Look below for the line containing "Sober living (179, 2105)" and the line containing "Design by ThemesDNA.com (218, 2321)"; repeat exactly those two lines and all lines between them, and nothing else.
** Opening Raw data block **
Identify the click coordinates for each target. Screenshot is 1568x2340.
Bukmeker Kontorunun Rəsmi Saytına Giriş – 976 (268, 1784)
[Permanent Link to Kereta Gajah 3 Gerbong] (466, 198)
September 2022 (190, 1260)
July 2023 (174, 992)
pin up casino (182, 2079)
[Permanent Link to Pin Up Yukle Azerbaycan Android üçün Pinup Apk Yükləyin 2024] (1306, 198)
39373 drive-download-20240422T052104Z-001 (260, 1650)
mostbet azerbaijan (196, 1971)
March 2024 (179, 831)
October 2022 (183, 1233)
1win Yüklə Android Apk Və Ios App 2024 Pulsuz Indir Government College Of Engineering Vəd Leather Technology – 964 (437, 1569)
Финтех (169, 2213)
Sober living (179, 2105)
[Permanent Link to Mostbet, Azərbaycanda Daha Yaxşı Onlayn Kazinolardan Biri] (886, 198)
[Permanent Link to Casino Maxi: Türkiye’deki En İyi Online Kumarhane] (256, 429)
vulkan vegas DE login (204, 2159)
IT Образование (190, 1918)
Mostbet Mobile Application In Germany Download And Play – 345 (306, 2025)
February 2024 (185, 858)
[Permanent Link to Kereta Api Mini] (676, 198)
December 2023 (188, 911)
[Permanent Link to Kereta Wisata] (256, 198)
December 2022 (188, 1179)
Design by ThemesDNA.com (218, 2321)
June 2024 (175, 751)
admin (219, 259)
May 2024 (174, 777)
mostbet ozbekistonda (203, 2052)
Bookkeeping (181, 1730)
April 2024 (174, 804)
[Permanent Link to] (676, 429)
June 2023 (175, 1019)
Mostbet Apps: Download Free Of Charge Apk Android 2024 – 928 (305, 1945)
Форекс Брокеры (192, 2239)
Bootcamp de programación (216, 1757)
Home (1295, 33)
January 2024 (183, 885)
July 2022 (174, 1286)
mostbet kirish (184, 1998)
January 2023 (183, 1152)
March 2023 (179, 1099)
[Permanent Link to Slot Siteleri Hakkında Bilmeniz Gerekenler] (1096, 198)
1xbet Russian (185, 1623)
** Closing Raw data block **
▶ [Answer space]
Sober living (179, 2105)
[Permanent Link to Mostbet, Azərbaycanda Daha Yaxşı Onlayn Kazinolardan Biri] (886, 198)
[Permanent Link to Casino Maxi: Türkiye’deki En İyi Online Kumarhane] (256, 429)
vulkan vegas DE login (204, 2159)
IT Образование (190, 1918)
Mostbet Mobile Application In Germany Download And Play – 345 (306, 2025)
February 2024 (185, 858)
[Permanent Link to Kereta Api Mini] (676, 198)
December 2023 (188, 911)
[Permanent Link to Kereta Wisata] (256, 198)
December 2022 (188, 1179)
Design by ThemesDNA.com (218, 2321)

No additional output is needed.